Dans les rues du centre-ville de Montréal, la colère a trouvé son écho mardi soir. Des centaines de manifestants se sont rassemblés pour dénoncer ce qu’ils appellent « l’enfer de l’IA », cette fuite en avant technologique sans consultation démocratique, sans règles claires, sans contrôle citoyen. La soirée a basculé lorsqu’un homme a été plaqué au sol par cinq policiers du SPVM, une scène brutale capturée par dizaines de téléphones et partagée sur les réseaux sociaux. Cette image résume tout : face à la contestation légitime d’un système qui nous échappe, la réponse reste la répression physique, l’intimidation, le silence forcé.
Ce que les médias mainstream réduisent souvent à un simple « incident » ou à une « altercation », c’est en réalité l’expression d’une rage collective face à l’accaparement technologique par quelques géants privés. L’intelligence artificielle n’est pas neutre : elle automatise la surveillance de masse, précarise des milliers d’emplois, perpétue des biais racistes et sexistes, tout en concentrant les profits astronomiques entre les mains d’une poignée d’entreprises. Pendant que les PDG de la tech promettent un avenir radieux, ce sont les travailleurs, les artistes, les communautés marginalisées qui paient le prix de cette soi-disant « innovation ». Les manifestants de mardi ne s’opposent pas au progrès : ils exigent que le progrès serve les gens, pas les actionnaires.
Sur le terrain, les témoignages recueillis révèlent une inquiétude profonde et tangible. Maya, enseignante au secondaire, brandit une pancarte où on lit : « L’IA remplace les profs, pas les actionnaires ». Elle explique que son école envisage d’introduire des plateformes d’apprentissage automatisées pour « optimiser » l’enseignement, au détriment de la relation humaine essentielle à l’éducation. Karim, livreur à vélo, dénonce la surveillance constante imposée par les algorithmes de son employeur : « Chaque seconde est chronométrée, chaque mouvement est tracé. On devient des robots avant même que les robots nous remplacent ». Ces voix résonnent au-delà de la manif : elles incarnent la lutte quotidienne contre un capitalisme qui instrumentalise la technologie pour maximiser l’exploitation et minimiser les droits.

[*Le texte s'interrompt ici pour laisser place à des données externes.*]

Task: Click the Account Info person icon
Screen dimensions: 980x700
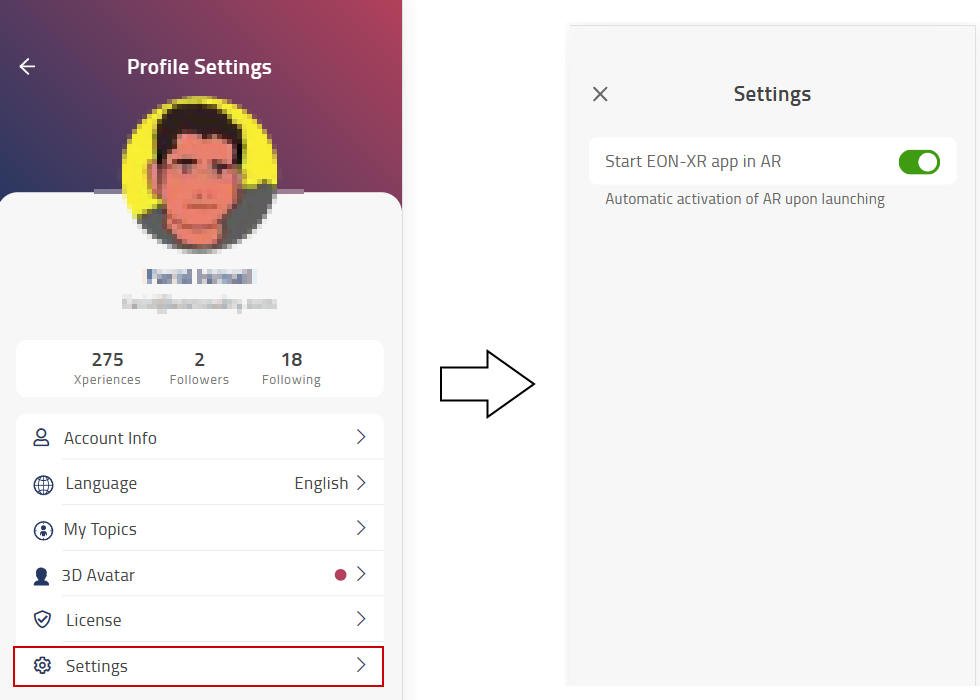Action: click(x=42, y=438)
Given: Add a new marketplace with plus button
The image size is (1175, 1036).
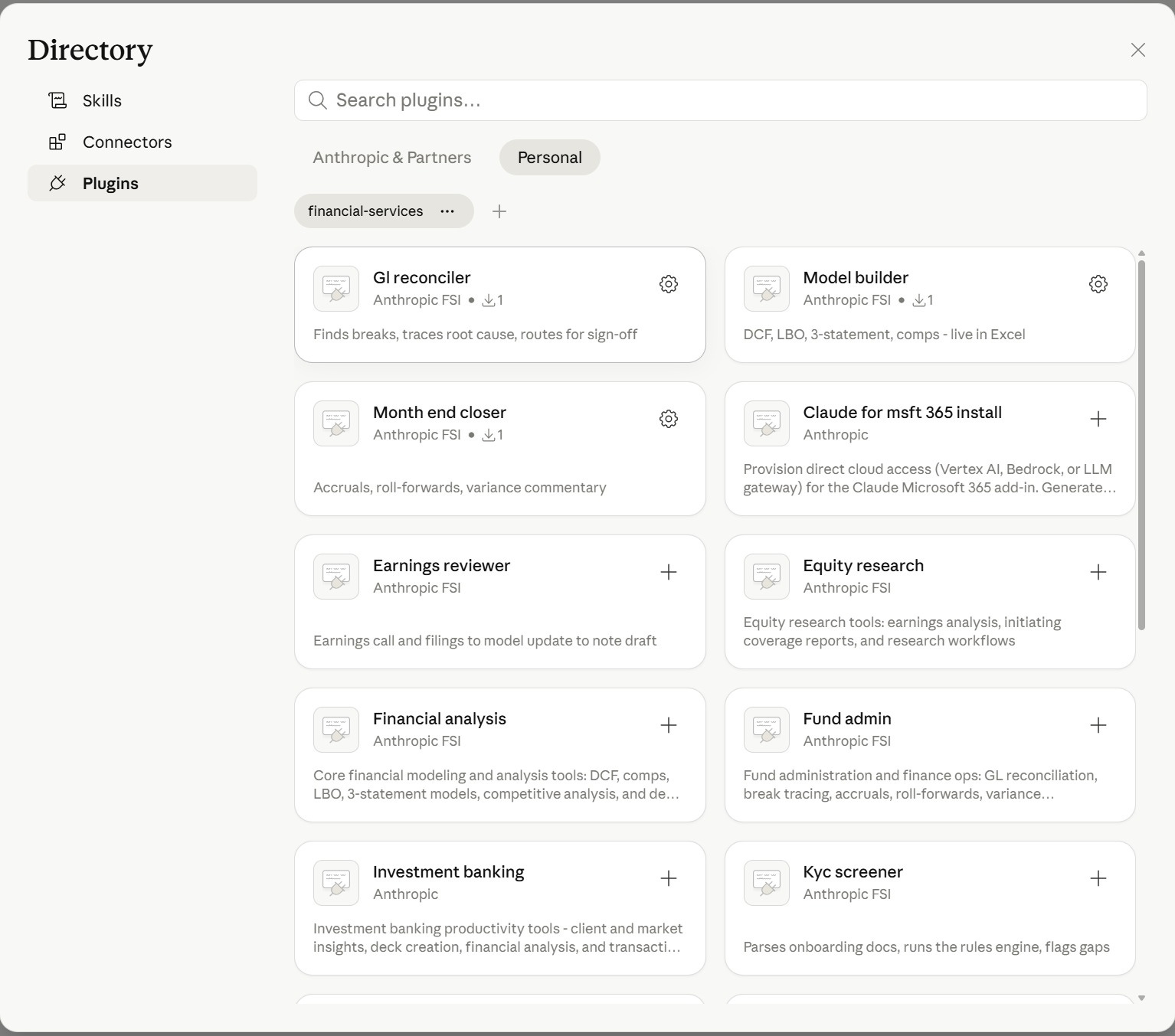Looking at the screenshot, I should 499,211.
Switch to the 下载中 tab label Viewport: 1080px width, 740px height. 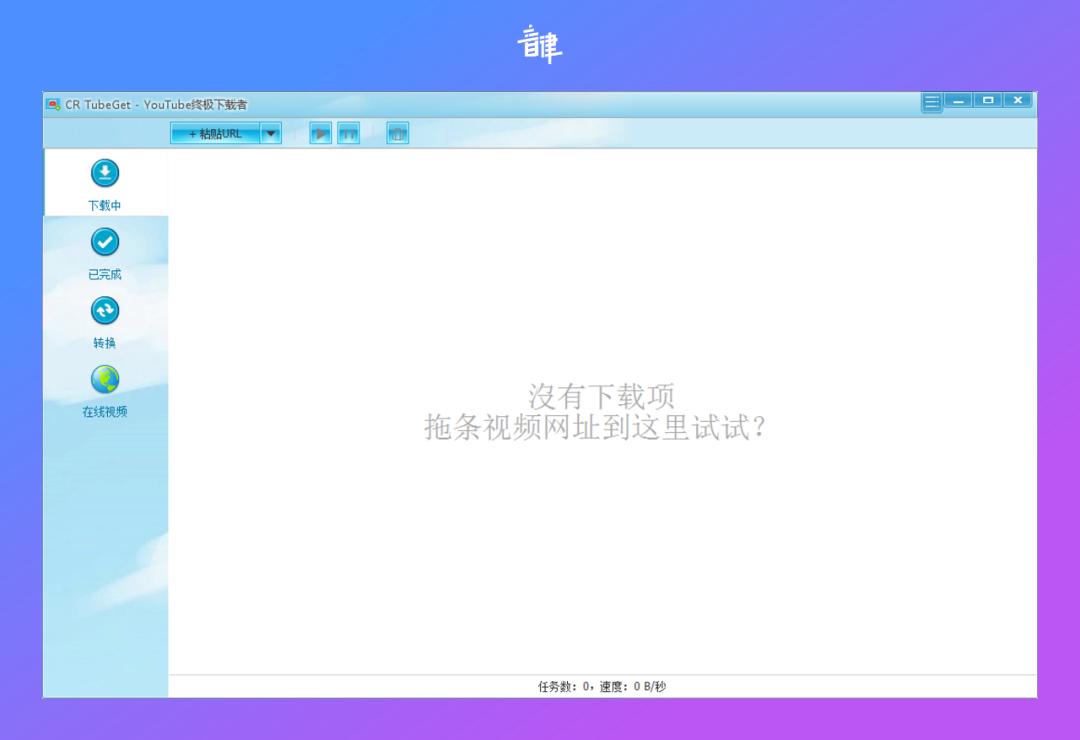[x=104, y=205]
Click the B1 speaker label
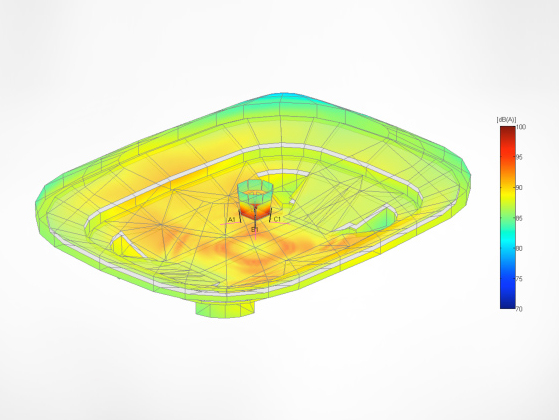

L’intervention musclée du SPVM n’a fait qu’amplifier la portée symbolique de cette mobilisation. Pourquoi fallait-il cinq policiers pour maîtriser un manifestant ? Pourquoi la brutalité policière semble-t-elle toujours la première réponse aux mouvements sociaux ? Ces questions ne sont pas nouvelles, mais elles prennent une résonance particulière dans le contexte de l’IA : les mêmes technologies de reconnaissance faciale, de profilage prédictif et de surveillance algorithmique utilisées par les forces de l’ordre alimentent précisément les craintes que les manifestants expriment. L’État protège les intérêts privés de l’industrie technologique, au lieu de protéger les droits fondamentaux de ses citoyens. Cette violence institutionnelle n’est pas un bug du système, c’est une fonctionnalité.
Face à cette accélération incontrôlée, la nécessité de règles publiques fortes s’impose comme une urgence démocratique. Les manifestants appellent à un moratoire sur l’usage de l’IA dans les services publics jusqu’à ce qu’un cadre législatif rigoureux soit établi, à l’interdiction de la reconnaissance faciale dans l’espace public, à la transparence totale des algorithmes qui prennent des décisions nous concernant. L’innovation ne doit plus être dictée par l’efficacité économique et le profit à court terme, mais par les besoins humains, les droits collectifs et la justice sociale. Montréal a ouvert un front ce mardi soir : celui de la résistance organisée contre un avenir où les machines serviraient le capital plutôt que l’humanité. Et ce front ne fait que commencer.